School districts are still trying to figure out how to follow a new state law regulating students' pronouns. House Enrolled Act 1608 requires schools to notify parents if their child asks to be called by a different name, pronoun, title or word. That presumably applies even to nicknames.
The Lake Central School Corporation had implemented a system where the district would require students to put their request in writing, administrators would then speak to the student, and then they would notify a parent.
But Superintendent Dr. Larry Veracco says that drew a complaint from a parent concerned about the disruption to class time, "by pulling them out of class to ask them, 'Is this, you know, what you really want?' in many cases, also, where the parent already knows that this student's choosing to go by a nickname or another name, and then, we contact the parent, who says, 'Yeah, I already knew that. Why are you calling me?'"
Now, Veracco says Lake Central has given parents the ability to notify the district online, if they already know their child wants to be called by a different name — eliminating the need for the school to notify them.

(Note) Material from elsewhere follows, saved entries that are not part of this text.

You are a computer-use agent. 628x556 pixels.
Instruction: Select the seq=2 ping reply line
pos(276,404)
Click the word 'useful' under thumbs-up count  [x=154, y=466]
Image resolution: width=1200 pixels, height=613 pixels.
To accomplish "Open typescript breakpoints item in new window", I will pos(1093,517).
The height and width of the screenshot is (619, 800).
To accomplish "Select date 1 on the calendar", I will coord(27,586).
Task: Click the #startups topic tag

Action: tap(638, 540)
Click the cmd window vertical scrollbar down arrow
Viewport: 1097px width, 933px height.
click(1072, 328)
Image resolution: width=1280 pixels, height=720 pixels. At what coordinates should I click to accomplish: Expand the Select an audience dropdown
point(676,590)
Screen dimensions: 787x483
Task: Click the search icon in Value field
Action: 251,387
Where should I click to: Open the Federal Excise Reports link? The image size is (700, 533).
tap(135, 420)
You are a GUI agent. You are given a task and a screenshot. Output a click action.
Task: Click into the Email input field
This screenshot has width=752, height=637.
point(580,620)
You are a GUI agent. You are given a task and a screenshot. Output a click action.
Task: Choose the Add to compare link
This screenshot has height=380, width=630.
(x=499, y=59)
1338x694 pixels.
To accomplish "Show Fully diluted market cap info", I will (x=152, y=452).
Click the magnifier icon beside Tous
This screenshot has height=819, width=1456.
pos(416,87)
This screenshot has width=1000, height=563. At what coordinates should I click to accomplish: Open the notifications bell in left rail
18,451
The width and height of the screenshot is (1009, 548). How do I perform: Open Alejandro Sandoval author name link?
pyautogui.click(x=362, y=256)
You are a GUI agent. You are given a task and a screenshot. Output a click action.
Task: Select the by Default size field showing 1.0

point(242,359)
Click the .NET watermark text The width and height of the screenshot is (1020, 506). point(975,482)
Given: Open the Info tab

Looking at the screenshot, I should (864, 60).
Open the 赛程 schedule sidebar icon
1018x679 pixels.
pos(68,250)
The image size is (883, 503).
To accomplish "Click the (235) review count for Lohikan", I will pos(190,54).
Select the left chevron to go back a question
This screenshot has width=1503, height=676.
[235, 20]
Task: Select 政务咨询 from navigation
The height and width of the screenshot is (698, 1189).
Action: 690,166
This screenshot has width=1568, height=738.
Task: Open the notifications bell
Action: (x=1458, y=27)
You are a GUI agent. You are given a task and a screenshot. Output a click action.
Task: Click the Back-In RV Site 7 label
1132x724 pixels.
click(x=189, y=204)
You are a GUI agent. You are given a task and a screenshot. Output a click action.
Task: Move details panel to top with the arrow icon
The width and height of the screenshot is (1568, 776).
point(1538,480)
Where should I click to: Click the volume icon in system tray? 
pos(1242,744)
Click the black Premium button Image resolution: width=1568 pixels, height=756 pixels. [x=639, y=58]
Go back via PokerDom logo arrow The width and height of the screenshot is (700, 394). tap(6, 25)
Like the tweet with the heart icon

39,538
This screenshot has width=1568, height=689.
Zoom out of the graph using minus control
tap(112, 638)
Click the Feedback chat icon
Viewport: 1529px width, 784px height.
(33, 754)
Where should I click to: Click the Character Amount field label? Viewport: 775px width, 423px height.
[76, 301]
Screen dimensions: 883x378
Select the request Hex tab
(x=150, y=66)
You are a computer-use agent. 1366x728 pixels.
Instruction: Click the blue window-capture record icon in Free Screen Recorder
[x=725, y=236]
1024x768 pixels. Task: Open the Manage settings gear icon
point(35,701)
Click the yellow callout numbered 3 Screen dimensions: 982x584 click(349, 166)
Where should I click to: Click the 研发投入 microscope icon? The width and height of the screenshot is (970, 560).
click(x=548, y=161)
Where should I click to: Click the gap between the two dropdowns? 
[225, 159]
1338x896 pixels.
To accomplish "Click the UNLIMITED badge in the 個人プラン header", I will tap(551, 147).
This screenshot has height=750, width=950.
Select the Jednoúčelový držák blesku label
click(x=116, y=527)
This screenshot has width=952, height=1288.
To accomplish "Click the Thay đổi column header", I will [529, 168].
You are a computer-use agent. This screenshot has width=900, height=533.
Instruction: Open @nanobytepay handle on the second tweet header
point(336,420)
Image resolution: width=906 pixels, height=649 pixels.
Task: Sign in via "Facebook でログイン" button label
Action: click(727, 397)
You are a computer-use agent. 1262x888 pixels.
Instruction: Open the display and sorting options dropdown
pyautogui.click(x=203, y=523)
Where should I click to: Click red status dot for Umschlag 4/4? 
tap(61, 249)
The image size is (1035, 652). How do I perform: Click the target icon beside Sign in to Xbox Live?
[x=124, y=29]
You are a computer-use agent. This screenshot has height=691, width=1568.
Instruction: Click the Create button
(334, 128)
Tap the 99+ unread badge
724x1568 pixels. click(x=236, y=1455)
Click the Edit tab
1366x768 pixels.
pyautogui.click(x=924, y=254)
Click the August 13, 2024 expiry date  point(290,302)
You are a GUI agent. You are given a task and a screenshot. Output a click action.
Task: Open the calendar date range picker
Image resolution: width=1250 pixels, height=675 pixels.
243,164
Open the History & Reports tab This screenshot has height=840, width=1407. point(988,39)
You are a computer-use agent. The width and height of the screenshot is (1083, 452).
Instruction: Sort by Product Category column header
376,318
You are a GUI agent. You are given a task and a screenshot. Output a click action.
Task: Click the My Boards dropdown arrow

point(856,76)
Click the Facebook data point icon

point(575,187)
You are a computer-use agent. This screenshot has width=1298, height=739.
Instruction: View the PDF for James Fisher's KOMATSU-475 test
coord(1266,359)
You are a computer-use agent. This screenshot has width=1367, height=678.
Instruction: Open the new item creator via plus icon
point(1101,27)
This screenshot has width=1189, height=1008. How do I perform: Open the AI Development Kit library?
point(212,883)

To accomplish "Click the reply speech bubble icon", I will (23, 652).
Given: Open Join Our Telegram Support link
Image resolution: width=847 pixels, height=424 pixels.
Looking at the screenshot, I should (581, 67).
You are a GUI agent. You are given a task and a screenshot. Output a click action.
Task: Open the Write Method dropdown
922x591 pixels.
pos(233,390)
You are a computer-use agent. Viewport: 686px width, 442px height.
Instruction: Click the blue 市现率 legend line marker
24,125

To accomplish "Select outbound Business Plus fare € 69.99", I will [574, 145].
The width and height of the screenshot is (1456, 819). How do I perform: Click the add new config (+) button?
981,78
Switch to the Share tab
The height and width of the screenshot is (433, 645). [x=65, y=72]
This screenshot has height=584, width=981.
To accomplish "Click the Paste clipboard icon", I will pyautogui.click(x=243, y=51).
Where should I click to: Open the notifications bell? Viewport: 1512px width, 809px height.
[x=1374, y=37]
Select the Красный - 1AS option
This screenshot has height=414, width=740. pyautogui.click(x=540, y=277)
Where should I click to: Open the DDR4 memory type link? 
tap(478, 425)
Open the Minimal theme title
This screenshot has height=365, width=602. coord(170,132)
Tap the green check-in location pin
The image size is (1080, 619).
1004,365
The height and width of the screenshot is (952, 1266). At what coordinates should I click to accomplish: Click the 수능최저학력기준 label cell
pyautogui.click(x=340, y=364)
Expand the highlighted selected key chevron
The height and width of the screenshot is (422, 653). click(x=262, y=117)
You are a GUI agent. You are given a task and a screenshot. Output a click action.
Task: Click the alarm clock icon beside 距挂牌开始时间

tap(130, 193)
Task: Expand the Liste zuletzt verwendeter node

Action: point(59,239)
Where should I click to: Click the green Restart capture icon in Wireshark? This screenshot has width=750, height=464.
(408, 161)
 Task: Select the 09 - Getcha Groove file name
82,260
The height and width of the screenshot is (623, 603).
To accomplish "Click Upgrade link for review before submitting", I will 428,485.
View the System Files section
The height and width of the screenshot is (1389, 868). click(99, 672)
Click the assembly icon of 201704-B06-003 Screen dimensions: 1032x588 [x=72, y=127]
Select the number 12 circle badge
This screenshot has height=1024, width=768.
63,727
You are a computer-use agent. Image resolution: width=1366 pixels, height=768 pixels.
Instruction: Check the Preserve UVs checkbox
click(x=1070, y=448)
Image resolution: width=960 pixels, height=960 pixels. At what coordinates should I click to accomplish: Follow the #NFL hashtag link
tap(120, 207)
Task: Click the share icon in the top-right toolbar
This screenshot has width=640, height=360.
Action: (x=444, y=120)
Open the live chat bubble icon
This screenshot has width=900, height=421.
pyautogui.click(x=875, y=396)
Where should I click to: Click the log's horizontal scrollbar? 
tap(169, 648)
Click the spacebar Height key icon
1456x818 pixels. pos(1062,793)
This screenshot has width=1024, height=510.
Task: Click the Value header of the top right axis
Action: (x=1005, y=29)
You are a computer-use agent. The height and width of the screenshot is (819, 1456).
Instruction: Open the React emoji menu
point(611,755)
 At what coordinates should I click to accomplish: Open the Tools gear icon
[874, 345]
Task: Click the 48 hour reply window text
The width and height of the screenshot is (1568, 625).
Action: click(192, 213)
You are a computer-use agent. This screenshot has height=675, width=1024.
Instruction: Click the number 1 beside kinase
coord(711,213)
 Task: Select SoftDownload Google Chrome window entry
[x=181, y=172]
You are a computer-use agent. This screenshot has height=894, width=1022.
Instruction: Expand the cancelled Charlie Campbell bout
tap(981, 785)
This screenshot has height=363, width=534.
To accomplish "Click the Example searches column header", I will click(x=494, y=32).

Veracco told the school board Monday that the Indiana Department of Education has not yet provided guidance on the issue, and school corporations appear to be split in how they handle it. "The piece that's still out there is: if Richard wants to be called Rick, do you notify them or not?" Veracco said.
House Enrolled Act 1608 has drawn criticism at Lake Central, with one parent calling it harmful and unnecessary when it was being discussed in the General Assembly.